YOUR TASK:
From the entries that follow, copy each line containing the word "will".

PROVIDED DATA:

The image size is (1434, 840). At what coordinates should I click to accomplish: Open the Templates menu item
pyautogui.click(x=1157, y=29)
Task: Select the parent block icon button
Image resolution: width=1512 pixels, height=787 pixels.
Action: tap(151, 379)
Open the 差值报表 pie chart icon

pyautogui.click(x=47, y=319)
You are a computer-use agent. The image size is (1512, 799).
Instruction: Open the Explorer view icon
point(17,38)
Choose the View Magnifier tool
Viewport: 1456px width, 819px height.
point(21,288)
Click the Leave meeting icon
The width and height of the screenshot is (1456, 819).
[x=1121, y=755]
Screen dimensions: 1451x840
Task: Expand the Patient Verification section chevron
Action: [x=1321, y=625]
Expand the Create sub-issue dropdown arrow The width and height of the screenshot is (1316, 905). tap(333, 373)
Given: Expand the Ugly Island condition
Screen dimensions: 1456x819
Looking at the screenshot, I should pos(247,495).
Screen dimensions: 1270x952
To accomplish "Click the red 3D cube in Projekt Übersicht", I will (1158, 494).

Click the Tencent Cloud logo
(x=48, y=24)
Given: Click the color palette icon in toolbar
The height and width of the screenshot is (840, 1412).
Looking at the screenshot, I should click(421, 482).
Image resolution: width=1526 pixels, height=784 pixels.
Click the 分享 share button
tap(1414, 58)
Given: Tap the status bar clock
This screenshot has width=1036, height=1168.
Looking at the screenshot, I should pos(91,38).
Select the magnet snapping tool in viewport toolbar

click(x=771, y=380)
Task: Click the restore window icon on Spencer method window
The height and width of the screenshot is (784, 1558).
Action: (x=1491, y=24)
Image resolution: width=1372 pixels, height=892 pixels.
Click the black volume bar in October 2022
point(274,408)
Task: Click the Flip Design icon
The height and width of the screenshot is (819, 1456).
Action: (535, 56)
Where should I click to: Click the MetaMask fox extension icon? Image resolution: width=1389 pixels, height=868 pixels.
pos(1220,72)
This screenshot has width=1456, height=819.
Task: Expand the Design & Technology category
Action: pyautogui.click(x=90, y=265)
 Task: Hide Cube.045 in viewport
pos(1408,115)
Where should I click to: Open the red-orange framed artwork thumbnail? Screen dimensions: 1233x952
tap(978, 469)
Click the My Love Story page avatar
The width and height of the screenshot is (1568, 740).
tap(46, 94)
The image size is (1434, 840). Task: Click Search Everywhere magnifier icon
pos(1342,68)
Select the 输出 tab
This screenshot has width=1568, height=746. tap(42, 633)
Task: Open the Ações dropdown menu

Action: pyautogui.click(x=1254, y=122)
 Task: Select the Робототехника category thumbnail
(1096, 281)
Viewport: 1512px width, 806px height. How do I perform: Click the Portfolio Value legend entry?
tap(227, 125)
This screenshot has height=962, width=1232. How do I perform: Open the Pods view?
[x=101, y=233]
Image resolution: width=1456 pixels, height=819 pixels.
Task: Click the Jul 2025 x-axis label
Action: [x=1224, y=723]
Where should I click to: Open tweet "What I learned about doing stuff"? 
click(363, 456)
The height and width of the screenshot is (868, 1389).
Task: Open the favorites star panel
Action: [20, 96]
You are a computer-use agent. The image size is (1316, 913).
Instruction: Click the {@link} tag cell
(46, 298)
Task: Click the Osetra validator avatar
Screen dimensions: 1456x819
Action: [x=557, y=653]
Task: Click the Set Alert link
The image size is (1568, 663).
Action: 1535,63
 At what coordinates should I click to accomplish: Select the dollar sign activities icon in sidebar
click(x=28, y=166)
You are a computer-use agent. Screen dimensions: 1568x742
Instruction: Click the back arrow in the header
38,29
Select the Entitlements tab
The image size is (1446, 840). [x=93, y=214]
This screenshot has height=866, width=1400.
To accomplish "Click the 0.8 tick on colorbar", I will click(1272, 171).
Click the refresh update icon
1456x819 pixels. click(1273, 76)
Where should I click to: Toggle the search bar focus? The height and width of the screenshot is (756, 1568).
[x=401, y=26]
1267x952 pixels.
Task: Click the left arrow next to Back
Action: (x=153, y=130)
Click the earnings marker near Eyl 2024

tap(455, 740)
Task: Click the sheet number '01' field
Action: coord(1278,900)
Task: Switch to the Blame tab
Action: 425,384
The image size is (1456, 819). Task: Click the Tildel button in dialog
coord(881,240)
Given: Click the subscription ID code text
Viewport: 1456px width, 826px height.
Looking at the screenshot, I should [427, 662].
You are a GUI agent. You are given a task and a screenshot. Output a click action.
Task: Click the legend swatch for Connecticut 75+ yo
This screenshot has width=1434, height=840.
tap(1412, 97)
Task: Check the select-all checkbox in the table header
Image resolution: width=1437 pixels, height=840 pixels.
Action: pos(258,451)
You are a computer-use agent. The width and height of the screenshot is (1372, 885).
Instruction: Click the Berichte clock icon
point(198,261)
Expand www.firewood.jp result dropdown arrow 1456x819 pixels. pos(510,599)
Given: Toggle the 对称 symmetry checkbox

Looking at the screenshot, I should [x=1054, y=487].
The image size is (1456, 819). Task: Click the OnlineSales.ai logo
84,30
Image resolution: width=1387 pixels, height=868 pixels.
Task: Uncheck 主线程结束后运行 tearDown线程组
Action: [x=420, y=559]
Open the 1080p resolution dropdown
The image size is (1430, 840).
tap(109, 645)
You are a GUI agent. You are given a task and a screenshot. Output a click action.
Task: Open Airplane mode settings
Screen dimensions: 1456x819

RESPONSE TO THIS TASK:
To accomplish "Click the red 3D cube in Projekt Übersicht", I will (1158, 494).
To accomplish "Click the 0.8 tick on colorbar", I will click(1272, 171).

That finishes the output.